Des étudiantes en droit à l'Université de Montréal se sont senties « presque obligé[es] » de se déshabiller pendant les récentes initiations de la prestigieuse faculté, selon le journal des étudiants en droit, Le Pigeon dissident, qui décrit des événements hypersexualisés perpétuant « la culture du viol ».

Dans un témoignage et un texte collectif de la rédaction publiés cette semaine, on dénonce une ambiance qui encourage « plusieurs étudiants à accepter de poser ou de subir des comportements sexuels déplacés » et à entonner « des chansons dégradantes » qui transforment « la femme » en « vulgaire objet, facile et docile, utile et bonne uniquement à amuser des phallus ».

« À Laval, les filles avalent », « à Ottawa, y sucent même pas », ont chanté les étudiants, toujours selon le journal.

Toute l'initiation prend la forme d'un concours où « tu ne peux tout simplement pas en gagner [de points] s'il n'y a pas au moins trois ou quatre filles dans ta section [classe] qui se mettent en brassière pratiquement toute la semaine », relate une jeune femme anonyme dans les mêmes pages. « C'est tellement valorisé d'enlever son chandail et ses pantalons. » Les étudiantes qui gagnent les reconnaissances des « juges », « c'est celles qui étaient les moins habillées toute la semaine », ajoute-t-elle.

Ce type de comportement n'est pas une nouveauté à l'Association des étudiants en droit (AED). En janvier dernier, selon nos informations, le comité organisateur de l'événement officiel de rentrée à l'école a fait la promotion de celui-ci avec une photo où plusieurs d'entre eux étaient très légèrement vêtus. Elle a ensuite été retirée.

« Ce n'est pas écrit sur un bout de papier qu'il faut se mettre toute nue, c'est juste vraiment trop valorisé », dit-elle encore. « Et si tu veux le moindrement gagner, tu n'as pas le choix. »

L'association étudiante reconnaît « qu'il reste du travail à effectuer pour éliminer toute trace d'anciennes pratiques dégradantes et sexistes » et promet d'entamer une « réflexion » sur le sujet. La faculté ne commente pas le dossier, préférant s'en remettre à l'Université, qui assure qu'une analyse de la situation sera menée.

« Il y a déjà des démarches qui ont été entamées avec la directrice du bureau du harcèlement chez nous et avec la FAECUM », l'association qui regroupe tous les étudiants de l'Université de Montréal, a indiqué la porte-parole de l'Université Geneviève O'Meara.

L'incitation à se dévêtir ou à commettre des gestes dégradants « n'était pas dans les règles de l'activité édictées par l'association », a-t-elle ajouté. « Il n'y avait pas de mention que la nudité ou des jeunes femmes en soutien-gorge, ça méritait plus de points. »

Elle a aussi précisé que le règlement de l'Université qui condamne ce type de pratique s'applique à tout événement « universitaire », qu'il soit sur le campus ou à l'extérieur de celui-ci : une partie des initiations de droit se sont déroulées dans un lieu loué à Saint-Pie, en Montérégie.

« LES COUPABLES, C'EST VOUS, C'EST NOUS »

_Les tâches_.
[1] Pour chacune des affirmations suivantes, indiquez par oui ou non si elle concorde avec l'article sur les initiations en droit, puis citez textuellement les mots de l'article qui permettent de trancher. (a) Le règlement de l'Université s'applique aussi aux événements universitaires tenus hors du campus. (b) La faculté de droit a commenté le dossier. (c) La photo de promotion diffusée en janvier a été retirée par la suite.
[2] Extrayez de l'article sur les initiations en droit le passage qui commence par « Ce type de comportement » et se poursuit jusqu'à « situation sera menée. », sans y changer un seul mot.

_Données fournies_.

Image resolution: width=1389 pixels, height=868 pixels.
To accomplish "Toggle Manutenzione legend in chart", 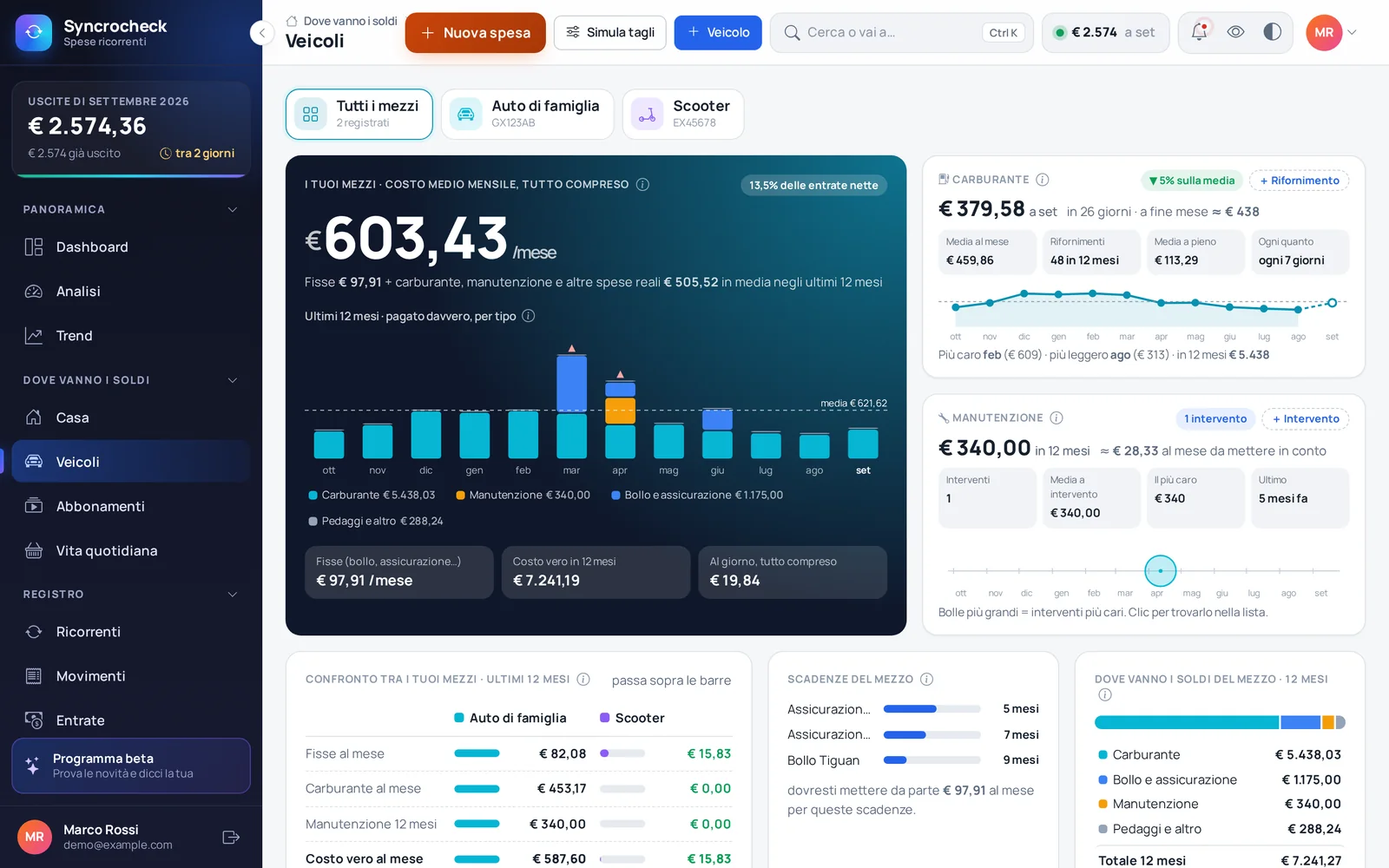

_Réponses aux tâches_.
[1]
(a) Oui : « qu'il soit sur le campus ou à l'extérieur de celui-ci »
(b) Non : « La faculté ne commente pas le dossier »
(c) Oui : « Elle a ensuite été retirée. »

[2]
Ce type de comportement n'est pas une nouveauté à l'Association des étudiants en droit (AED). En janvier dernier, selon nos informations, le comité organisateur de l'événement officiel de rentrée à l'école a fait la promotion de celui-ci avec une photo où plusieurs d'entre eux étaient très légèrement vêtus. Elle a ensuite été retirée.

« Ce n'est pas écrit sur un bout de papier qu'il faut se mettre toute nue, c'est juste vraiment trop valorisé », dit-elle encore. « Et si tu veux le moindrement gagner, tu n'as pas le choix. »

L'association étudiante reconnaît « qu'il reste du travail à effectuer pour éliminer toute trace d'anciennes pratiques dégradantes et sexistes » et promet d'entamer une « réflexion » sur le sujet. La faculté ne commente pas le dossier, préférant s'en remettre à l'Université, qui assure qu'une analyse de la situation sera menée.